Mission San Miguel Arcangel

San Miguel, California.  Mission San Miguel Arcangel has a good self-guided tour.  It begins with a room describing the daily life of the indigenous people, Salinans, and then continues through other rooms and corridors, telling the story of daily life on the mission.  The mission buildings are rustic, the tile floors are uneven, and it seems to portray what the mission inhabitants may have seen every day.  They explained that although the central area is now a peaceful garden, it was a wook area in the days when the mission was in operation.

What comes to mind is how difficult it is for a museum to portray life as it was centuries ago in a way that people comprehend it; those of us visiting the museum tend to see things through our modern-day filters.  At the Ventura Mission, Dee Ann was present when a visitor asked what the bells were that she had been seeing along the road.  The mission worker explained that they mark El Camino Real.  Dee Ann recommended that she look at a card in the store that explained how El Camino Real was the route people took when they traveled between the missions.  “Oh! So the bells showed them which way to go,” the visitor speculated.  A worker at Mission La Purisma had a similar experience when a visitor complained that she felt the exhibits were crude and disrespectful, “like that path that is marked ‘The Kings Highway.’  If it were really the Kings Highway, it would have been paved!”  Although these are extreme examples of  misunderstandings of life in the 1700s, it is very difficult for us, with our modern day filters, to truly understand how people of the 18th century experienced everyday life, how they thought, and why they made many of the decisions they did.  If we really want to understand those who came before us, somehow we need to look beyond our own worldviews and find a way to place ourselves in their shoes.

One thought on “Mission San Miguel Arcangel”

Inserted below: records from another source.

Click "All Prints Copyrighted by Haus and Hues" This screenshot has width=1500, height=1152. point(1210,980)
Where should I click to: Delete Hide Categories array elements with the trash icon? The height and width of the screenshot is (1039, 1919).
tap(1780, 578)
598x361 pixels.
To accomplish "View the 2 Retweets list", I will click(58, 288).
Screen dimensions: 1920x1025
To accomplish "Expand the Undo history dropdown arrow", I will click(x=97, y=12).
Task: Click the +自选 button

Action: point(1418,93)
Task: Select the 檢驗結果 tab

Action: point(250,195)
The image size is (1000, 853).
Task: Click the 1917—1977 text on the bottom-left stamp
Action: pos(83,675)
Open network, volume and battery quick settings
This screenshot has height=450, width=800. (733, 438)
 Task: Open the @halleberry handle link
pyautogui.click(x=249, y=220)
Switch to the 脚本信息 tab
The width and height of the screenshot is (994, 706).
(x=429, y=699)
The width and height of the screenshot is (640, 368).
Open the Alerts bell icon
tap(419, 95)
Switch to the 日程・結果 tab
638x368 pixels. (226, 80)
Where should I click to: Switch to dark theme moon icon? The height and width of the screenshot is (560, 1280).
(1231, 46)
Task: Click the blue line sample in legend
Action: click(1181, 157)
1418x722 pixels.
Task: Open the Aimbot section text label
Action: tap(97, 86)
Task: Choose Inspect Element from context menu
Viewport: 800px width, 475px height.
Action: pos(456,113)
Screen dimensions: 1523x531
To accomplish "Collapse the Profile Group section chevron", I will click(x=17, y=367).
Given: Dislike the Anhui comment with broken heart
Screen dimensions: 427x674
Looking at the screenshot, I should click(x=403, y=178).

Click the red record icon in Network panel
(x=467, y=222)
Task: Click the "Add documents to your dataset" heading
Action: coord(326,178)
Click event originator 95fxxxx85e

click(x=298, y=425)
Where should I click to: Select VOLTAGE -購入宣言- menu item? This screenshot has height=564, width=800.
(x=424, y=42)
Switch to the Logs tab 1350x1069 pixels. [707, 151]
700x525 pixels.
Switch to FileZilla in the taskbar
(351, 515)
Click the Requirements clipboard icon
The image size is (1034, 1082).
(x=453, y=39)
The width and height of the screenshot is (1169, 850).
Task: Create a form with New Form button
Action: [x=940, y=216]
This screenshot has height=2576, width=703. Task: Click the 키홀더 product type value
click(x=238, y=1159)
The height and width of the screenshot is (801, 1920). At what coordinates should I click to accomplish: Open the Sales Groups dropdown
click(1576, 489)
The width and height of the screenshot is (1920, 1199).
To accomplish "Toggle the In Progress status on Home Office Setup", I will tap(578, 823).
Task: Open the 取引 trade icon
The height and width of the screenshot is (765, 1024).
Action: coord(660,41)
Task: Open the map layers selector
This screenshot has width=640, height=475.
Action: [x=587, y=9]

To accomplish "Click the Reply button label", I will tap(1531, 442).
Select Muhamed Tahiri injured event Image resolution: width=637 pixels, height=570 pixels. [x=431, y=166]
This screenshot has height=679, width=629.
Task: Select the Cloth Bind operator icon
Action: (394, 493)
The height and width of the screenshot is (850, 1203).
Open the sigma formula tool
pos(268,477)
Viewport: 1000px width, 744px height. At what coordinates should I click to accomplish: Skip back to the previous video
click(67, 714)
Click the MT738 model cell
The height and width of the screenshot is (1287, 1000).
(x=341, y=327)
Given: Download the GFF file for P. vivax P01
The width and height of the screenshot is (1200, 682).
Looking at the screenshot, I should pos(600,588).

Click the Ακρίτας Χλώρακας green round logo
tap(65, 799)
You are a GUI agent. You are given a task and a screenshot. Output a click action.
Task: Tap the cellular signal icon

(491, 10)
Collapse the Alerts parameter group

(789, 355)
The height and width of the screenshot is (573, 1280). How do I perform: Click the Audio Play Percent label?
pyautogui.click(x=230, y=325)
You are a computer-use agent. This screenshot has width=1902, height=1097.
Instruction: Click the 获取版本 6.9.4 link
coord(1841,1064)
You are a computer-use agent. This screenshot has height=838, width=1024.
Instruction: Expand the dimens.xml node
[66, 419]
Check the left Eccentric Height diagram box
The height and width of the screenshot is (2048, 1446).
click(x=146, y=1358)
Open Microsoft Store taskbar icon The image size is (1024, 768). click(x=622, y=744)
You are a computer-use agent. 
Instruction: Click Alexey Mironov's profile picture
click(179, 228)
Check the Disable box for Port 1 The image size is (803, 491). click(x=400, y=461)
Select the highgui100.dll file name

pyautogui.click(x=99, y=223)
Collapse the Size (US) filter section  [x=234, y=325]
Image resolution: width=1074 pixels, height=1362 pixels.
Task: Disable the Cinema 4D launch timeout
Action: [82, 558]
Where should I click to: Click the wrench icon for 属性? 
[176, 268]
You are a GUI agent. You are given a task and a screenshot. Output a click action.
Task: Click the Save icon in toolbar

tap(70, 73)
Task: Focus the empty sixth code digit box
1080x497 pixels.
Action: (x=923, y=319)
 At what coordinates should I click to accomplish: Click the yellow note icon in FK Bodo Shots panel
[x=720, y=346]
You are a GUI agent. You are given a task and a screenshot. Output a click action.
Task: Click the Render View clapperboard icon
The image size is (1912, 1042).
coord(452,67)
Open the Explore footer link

  1. “If we really want to understand those who came before us, somehow we need to look beyond our own worldviews and find a way to place ourselves in their shoes.”
    It seems to be harder and harder to imagine a different worldview and way of life theses days. We seem to brush off history as just academics and boring stuff that happened before life really got going. This trip sounds so interesting. It’s trips like this and face-to-face conversations with people along the way that really bring out the humanity in all of us…in the present and in the past.